(LVDE) — Le Gabon pourrait franchir une nouvelle étape dans son ambition d’industrialisation avec l’implantation annoncée d’une usine d’assemblage de véhicules électriques par le groupe chinois ZMEV Limited. Présenté au ministre d’État en charge des Transports, le projet s’inscrit dans une stratégie gouvernementale de diversification économique, de création d’emplois et de montée en compétence industrielle à l’horizon 2036.
Le développement d’une industrie automobile nationale figure désormais parmi les priorités stratégiques du Gabon. Cette orientation s’est illustrée à travers la récente audience accordée par le ministre d’État, ministre des Transports, de la Marine marchande et de la Logistique, Ulrich Manfoumbi Manfoumbi, à une délégation de la société chinoise ZMEV Limited, accompagnée de son partenaire économique gabonais AZMAT. Au cœur des échanges : un projet d’implantation d’une usine d’assemblage de véhicules électriques sur le territoire gabonais à partir de 2027.
Spécialisée dans l’assemblage de véhicules légers et de poids lourds, ZMEV Limited a présenté son plan d’expansion sur le continent africain, déjà concrétisé par des investissements en Côte d’Ivoire, au Ghana, au Kenya et en Égypte. Le Gabon apparaît aujourd’hui comme une nouvelle étape stratégique, en cohérence avec la politique de transformation locale et de valorisation industrielle portée par les autorités.
Selon les informations communiquées lors de la rencontre, le projet sera déployé en trois phases progressives. La première, prévue dès 2027, prévoit un taux d’assemblage local d’environ 30 %, marquant le démarrage effectif des activités industrielles. Une deuxième phase permettra une montée en puissance graduelle de la production, accompagnée d’un transfert de compétences vers la main-d’œuvre nationale. L’objectif final, fixé à l’horizon 2036, est ambitieux : atteindre près de 90 % d’assemblage réalisé localement.
Cette initiative est conduite en étroite collaboration avec le ministère de l’Industrie et de la Transformation locale, ce qui confère au projet une dimension institutionnelle forte. Au-delà de la simple implantation industrielle, les autorités y voient un levier pour structurer une véritable filière automobile nationale, favoriser l’émergence de sous-traitants locaux et renforcer l’intégration du Gabon dans les chaînes de valeur industrielles africaines.

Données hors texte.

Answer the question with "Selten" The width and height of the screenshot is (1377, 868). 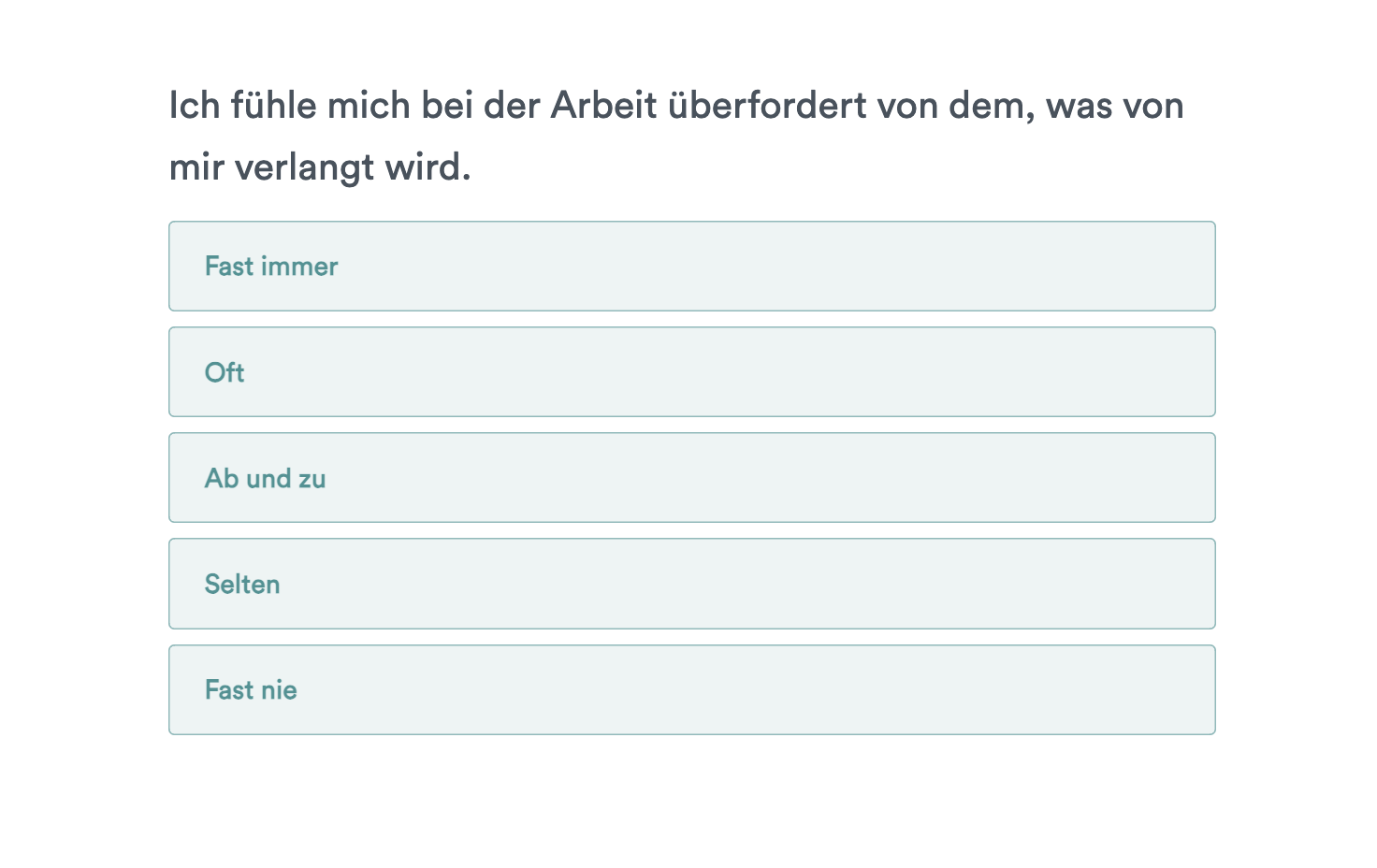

Dans un contexte de transition énergétique et de promotion de la mobilité durable, le choix des véhicules électriques s’inscrit également dans une vision de long terme, alignée sur les enjeux environnementaux et les nouvelles tendances du marché automobile mondial. Pour le gouvernement, ce projet pourrait générer des emplois qualifiés, stimuler la formation technique et contribuer à la diversification d’une économie encore largement dépendante des hydrocarbures.
Cette rencontre traduit enfin la volonté affichée du président de la République, Brice Clotaire Oligui Nguema, de renforcer les partenariats internationaux et d’attirer des investissements structurants capables d’accélérer l’industrialisation du pays. Si les prochaines étapes confirment les engagements annoncés, le Gabon pourrait s’imposer comme un acteur émergent de l’assemblage automobile en Afrique centrale.